▶ _What is expected_
Among the entries, find the lines with the string "computer" and copy them.

▶ _Available data_

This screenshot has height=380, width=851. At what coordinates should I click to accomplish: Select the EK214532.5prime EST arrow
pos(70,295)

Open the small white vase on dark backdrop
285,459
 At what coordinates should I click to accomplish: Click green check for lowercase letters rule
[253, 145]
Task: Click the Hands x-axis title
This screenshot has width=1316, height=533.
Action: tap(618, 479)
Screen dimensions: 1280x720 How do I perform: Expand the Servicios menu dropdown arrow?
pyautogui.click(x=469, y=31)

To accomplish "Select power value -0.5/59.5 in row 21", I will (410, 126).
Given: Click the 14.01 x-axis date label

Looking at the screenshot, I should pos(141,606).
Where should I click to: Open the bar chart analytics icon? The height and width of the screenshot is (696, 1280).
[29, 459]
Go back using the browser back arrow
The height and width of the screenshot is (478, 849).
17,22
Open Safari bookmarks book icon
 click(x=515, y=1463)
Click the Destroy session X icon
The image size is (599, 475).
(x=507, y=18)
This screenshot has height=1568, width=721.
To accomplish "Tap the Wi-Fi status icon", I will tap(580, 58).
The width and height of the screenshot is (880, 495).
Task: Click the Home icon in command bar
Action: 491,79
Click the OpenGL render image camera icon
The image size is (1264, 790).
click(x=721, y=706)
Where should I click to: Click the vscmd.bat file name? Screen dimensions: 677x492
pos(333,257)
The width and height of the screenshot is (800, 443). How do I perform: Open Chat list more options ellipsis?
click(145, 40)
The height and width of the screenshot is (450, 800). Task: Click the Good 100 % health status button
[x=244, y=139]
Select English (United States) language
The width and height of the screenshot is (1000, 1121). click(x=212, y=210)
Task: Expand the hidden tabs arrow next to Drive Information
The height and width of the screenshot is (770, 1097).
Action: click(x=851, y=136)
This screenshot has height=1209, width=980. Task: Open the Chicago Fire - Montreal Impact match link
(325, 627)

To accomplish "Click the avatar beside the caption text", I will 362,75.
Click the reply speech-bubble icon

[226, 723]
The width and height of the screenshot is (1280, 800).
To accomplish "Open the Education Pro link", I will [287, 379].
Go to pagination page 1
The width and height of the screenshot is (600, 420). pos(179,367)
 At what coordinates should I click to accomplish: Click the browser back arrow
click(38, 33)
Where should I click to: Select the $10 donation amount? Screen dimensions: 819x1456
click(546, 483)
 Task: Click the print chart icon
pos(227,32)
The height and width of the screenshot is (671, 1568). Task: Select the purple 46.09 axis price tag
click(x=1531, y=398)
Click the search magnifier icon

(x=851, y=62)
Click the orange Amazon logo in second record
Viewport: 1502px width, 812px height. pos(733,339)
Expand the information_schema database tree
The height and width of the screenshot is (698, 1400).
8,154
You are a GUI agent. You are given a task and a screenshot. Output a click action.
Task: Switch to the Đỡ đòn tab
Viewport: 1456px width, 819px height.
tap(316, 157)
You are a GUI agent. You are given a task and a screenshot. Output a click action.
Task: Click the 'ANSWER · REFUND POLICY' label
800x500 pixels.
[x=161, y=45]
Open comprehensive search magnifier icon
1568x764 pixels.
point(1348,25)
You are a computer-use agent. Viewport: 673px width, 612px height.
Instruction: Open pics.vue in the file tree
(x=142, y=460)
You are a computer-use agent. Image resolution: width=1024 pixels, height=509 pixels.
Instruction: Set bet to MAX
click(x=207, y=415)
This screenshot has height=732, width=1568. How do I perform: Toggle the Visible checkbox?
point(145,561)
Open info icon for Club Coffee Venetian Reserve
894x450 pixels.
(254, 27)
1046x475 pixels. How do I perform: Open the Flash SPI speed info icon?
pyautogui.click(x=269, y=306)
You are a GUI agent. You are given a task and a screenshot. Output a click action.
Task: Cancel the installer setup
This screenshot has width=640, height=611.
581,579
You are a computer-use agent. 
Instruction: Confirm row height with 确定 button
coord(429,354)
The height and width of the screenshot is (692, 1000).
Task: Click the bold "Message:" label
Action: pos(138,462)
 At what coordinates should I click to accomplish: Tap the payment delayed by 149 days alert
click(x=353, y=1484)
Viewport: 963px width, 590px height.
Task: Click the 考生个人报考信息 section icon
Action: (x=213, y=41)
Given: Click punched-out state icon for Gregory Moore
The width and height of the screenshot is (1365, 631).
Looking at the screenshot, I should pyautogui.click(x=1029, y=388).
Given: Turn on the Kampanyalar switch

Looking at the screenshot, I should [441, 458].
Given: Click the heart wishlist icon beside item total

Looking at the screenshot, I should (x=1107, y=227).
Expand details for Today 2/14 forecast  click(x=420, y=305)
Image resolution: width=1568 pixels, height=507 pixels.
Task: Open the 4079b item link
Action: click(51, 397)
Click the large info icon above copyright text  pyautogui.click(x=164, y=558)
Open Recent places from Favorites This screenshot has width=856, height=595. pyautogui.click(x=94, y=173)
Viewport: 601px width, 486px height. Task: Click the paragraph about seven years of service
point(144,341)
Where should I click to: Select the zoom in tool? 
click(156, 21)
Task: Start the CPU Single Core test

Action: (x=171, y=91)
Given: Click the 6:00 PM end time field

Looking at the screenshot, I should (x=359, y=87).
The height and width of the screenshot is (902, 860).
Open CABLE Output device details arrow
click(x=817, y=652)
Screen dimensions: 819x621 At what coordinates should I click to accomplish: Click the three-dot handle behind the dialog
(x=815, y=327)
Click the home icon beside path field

▶ _Finished exercise_
You are a computer-use agent. Viewport: 673px width, 612px height.
You are a computer-use agent. Image resolution: width=1024 pixels, height=509 pixels.
You are a computer-use agent. 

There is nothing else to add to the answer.